**PROMPT:** Scan the records beneath this line for the line holding "Viewport: 1915px width, 987px height." and the line holding "This screenshot has", then transcribe exactly those two and all lines between.

**EXERCISE INPUT:**
****

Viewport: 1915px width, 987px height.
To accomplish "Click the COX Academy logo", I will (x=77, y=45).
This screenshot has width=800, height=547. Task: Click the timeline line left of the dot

****

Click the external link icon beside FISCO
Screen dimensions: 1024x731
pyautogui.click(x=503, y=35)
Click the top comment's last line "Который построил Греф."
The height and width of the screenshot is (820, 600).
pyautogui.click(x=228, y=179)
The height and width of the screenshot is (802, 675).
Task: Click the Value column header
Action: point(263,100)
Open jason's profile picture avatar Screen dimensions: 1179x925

****

**TASK OUTPUT:**
Viewport: 1915px width, 987px height.
To accomplish "Click the COX Academy logo", I will (x=77, y=45).
This screenshot has width=800, height=547. Task: Click the timeline line left of the dot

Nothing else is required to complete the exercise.